GOAL OF THE EXERCISE: Look through the material below and copy every line containing the word "click".

(DATA PROVIDED Opens)

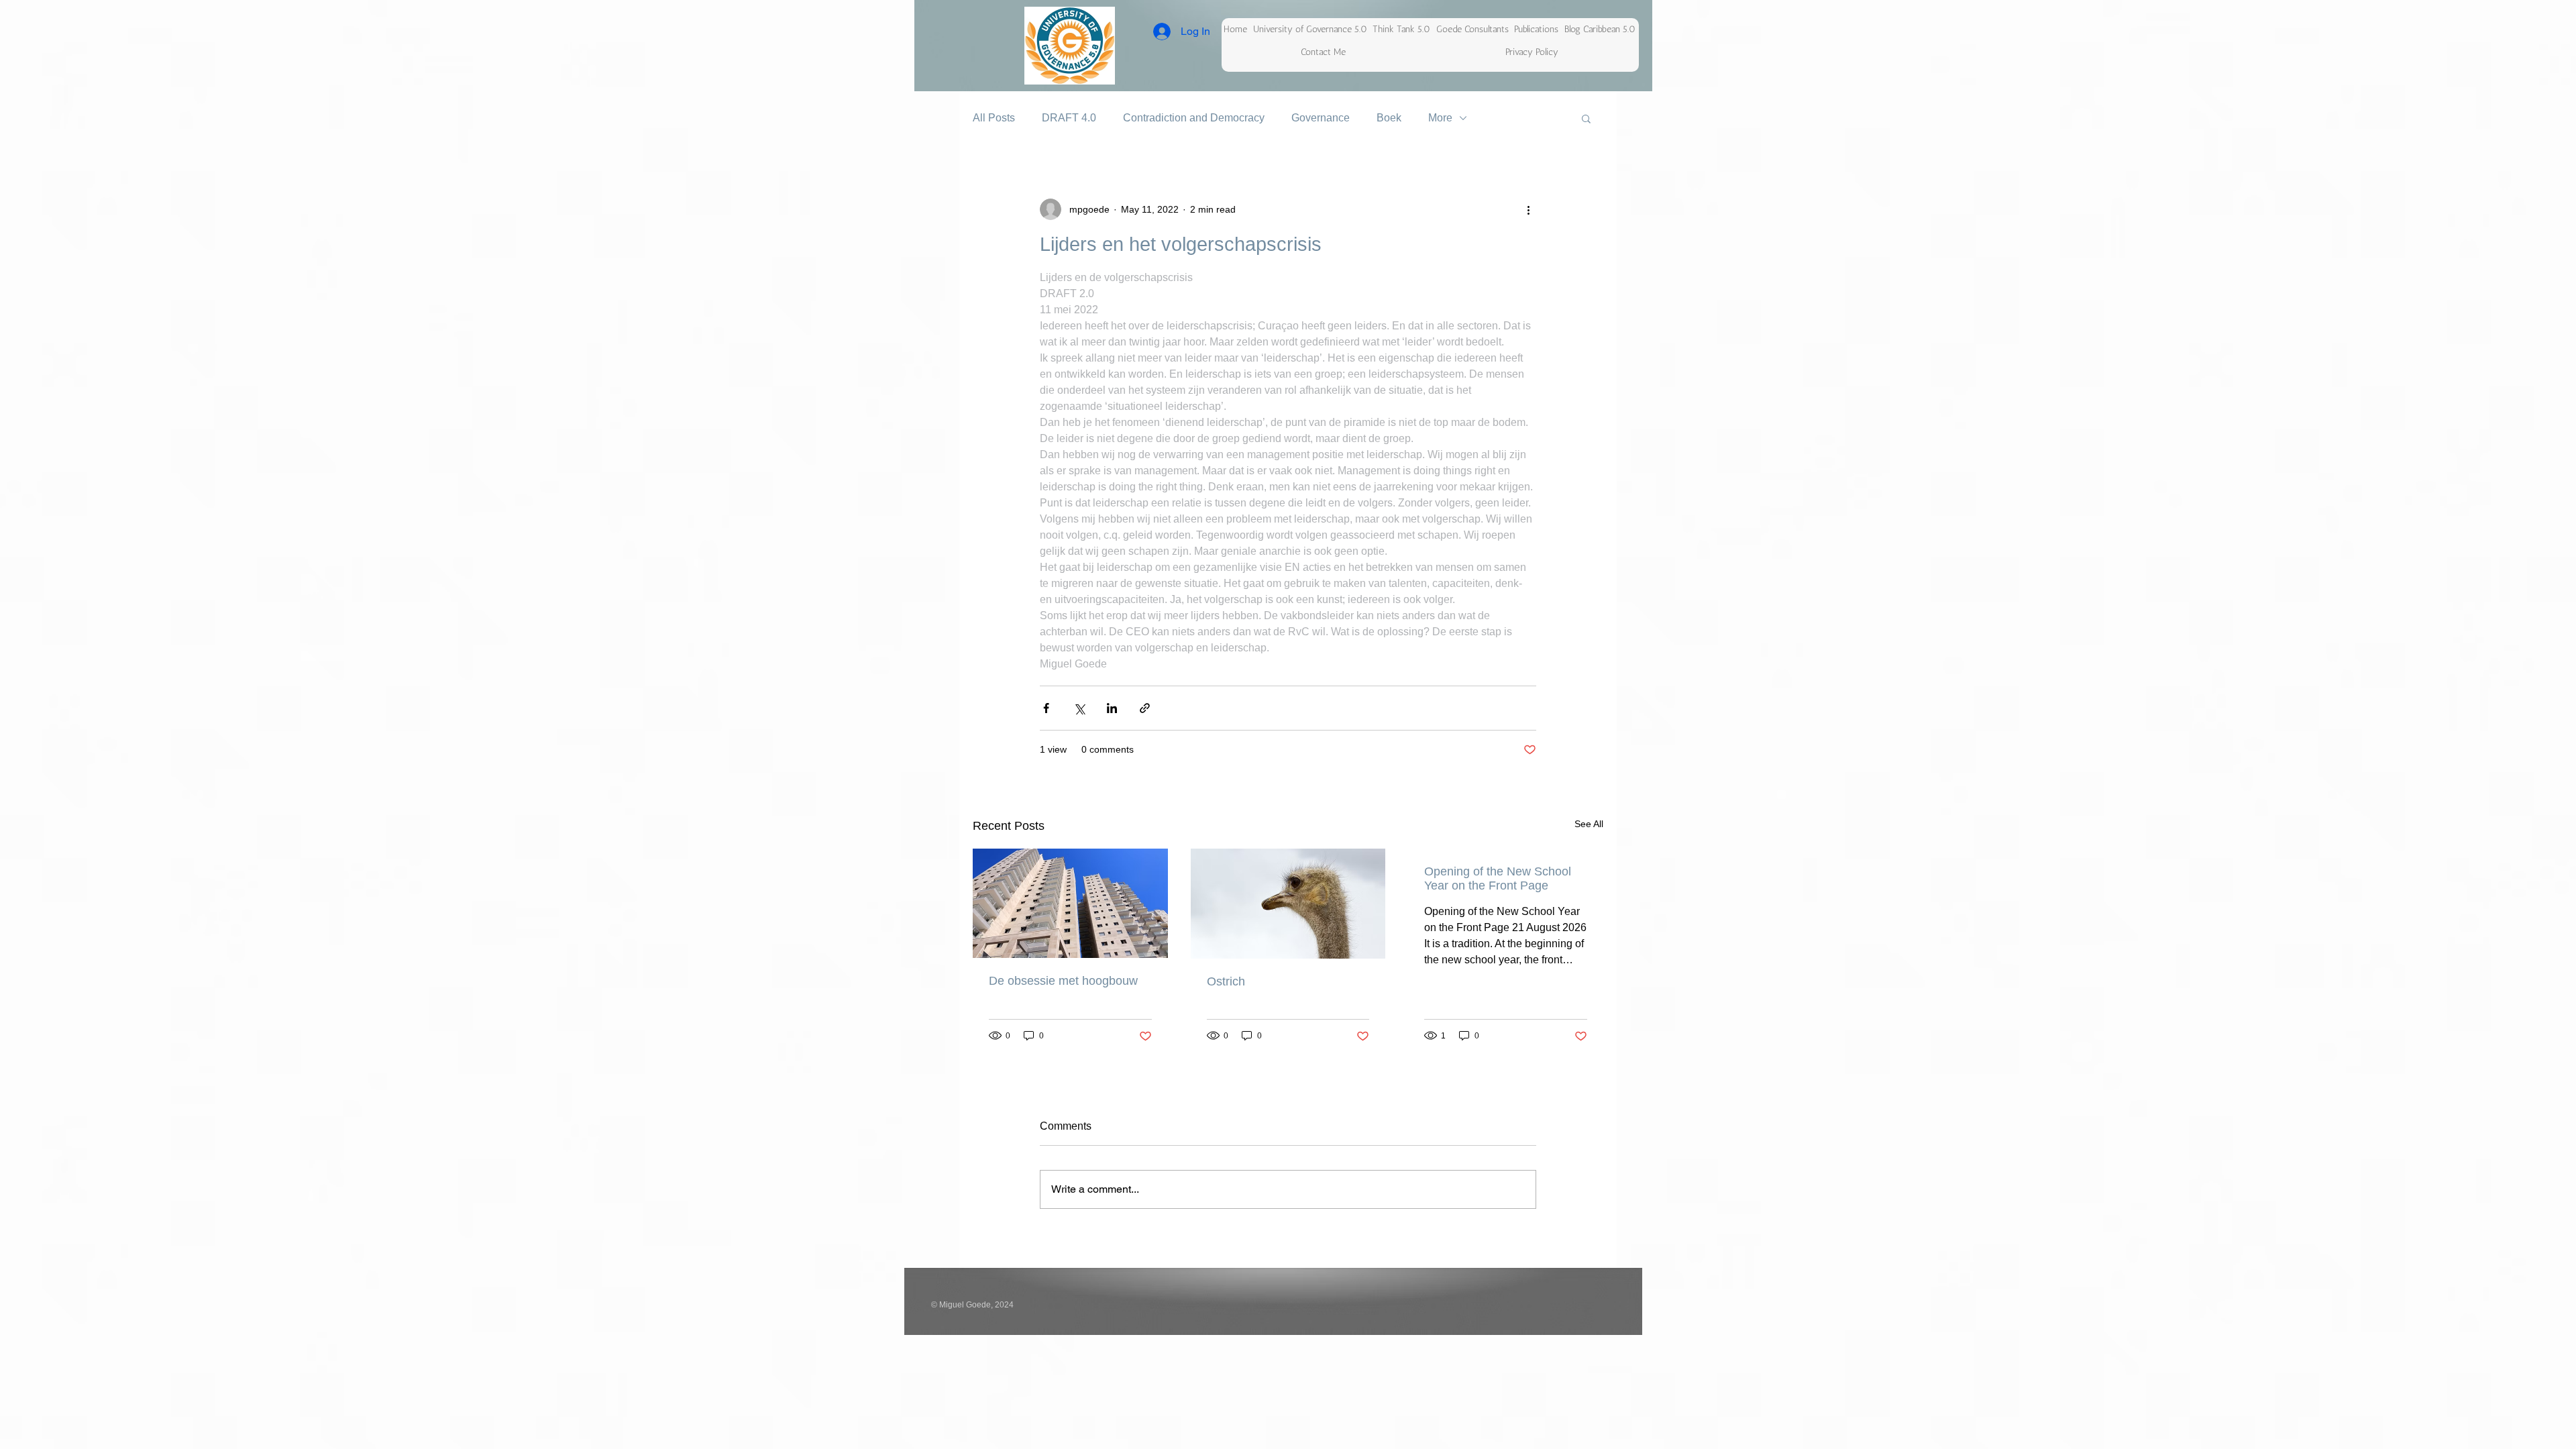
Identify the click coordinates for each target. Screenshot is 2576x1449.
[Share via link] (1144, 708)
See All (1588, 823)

(DATA PROVIDED Closes)
(DATA PROVIDED Opens)

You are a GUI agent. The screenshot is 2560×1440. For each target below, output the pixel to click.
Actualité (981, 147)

(DATA PROVIDED Closes)
(DATA PROVIDED Opens)

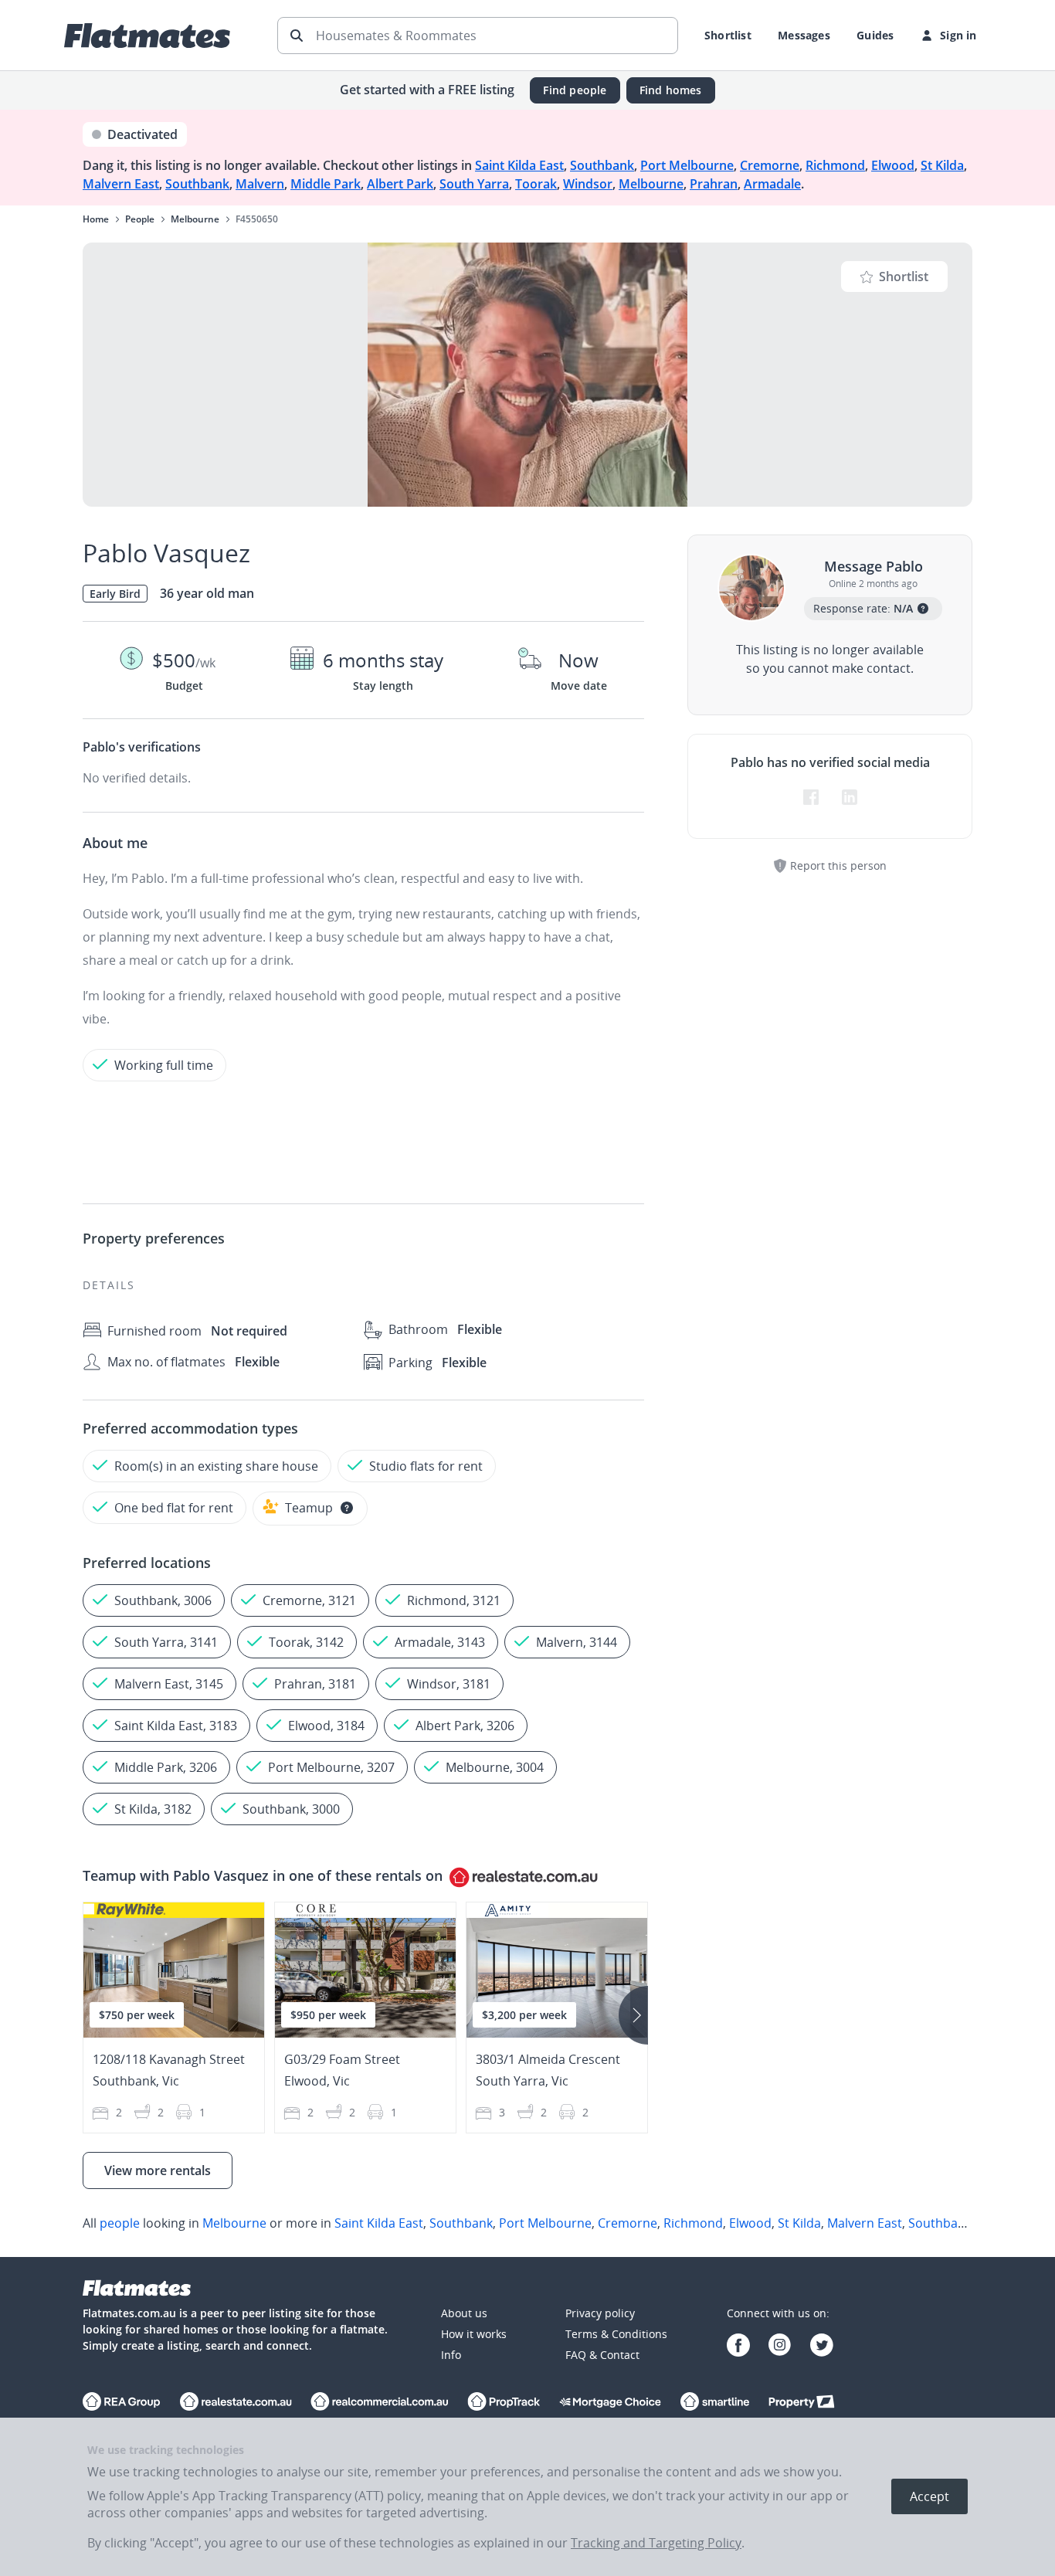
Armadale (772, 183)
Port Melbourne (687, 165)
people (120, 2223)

(DATA PROVIDED Closes)

RESULT FOR THIS TASK:
Identify the click coordinates for each target. Screenshot is 2576x1449.
You are a GUI agent. The screenshot is 2560×1440. For each target below, output the pixel to click.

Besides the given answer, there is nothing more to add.